↓↓↓

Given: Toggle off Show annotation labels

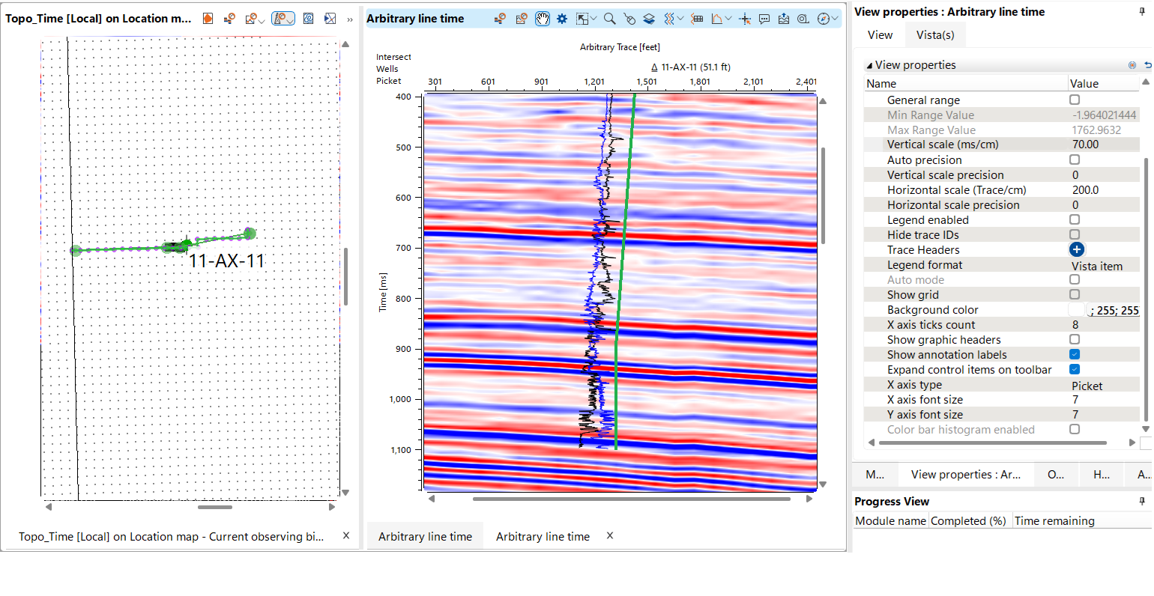Looking at the screenshot, I should (x=1074, y=354).
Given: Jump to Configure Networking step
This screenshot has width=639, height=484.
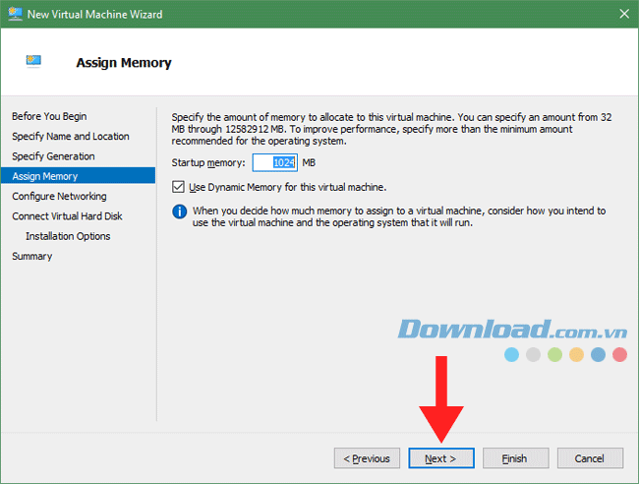Looking at the screenshot, I should click(x=59, y=196).
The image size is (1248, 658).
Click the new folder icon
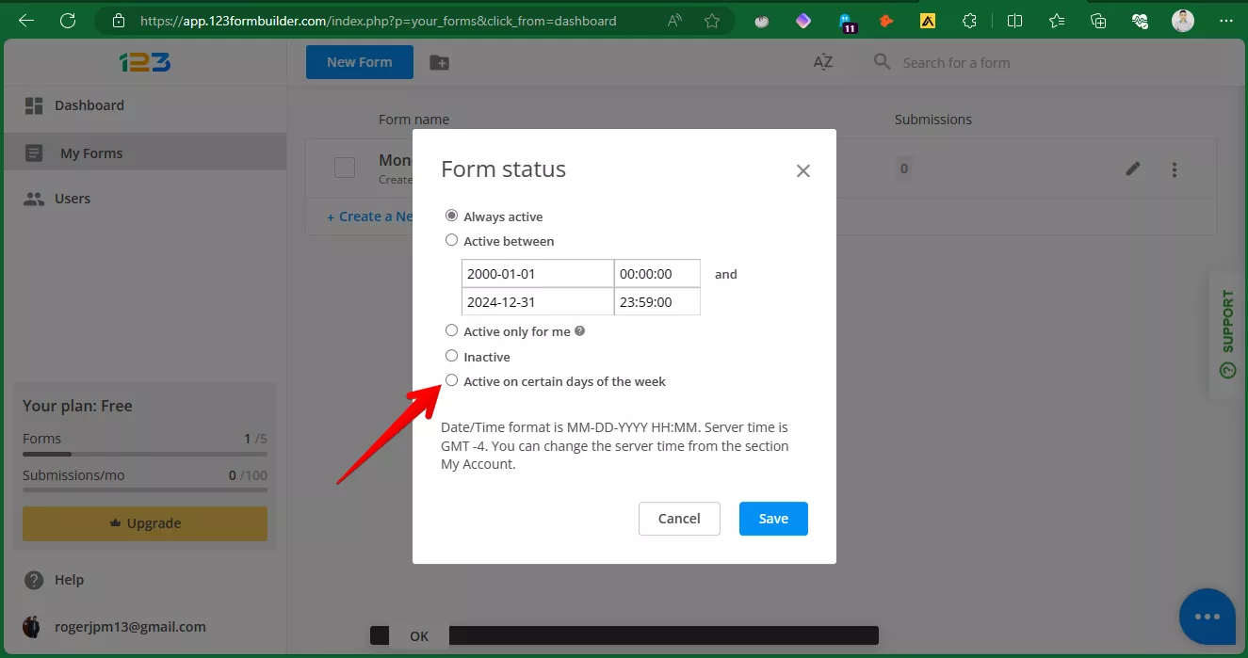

↑↑↑

WHAT THE EXERCISE ASKS ▸ Switch every "Given" in the listing above to "Task" and write out the listing again with everything else unchanged. Leave the pictures out.

ANSWER TO THE PROBLEM ▸
Task: Toggle off Show annotation labels

Looking at the screenshot, I should (x=1074, y=354).
Task: Jump to Configure Networking step
This screenshot has width=639, height=484.
Looking at the screenshot, I should click(x=59, y=196).
The image size is (1248, 658).
Click the new folder icon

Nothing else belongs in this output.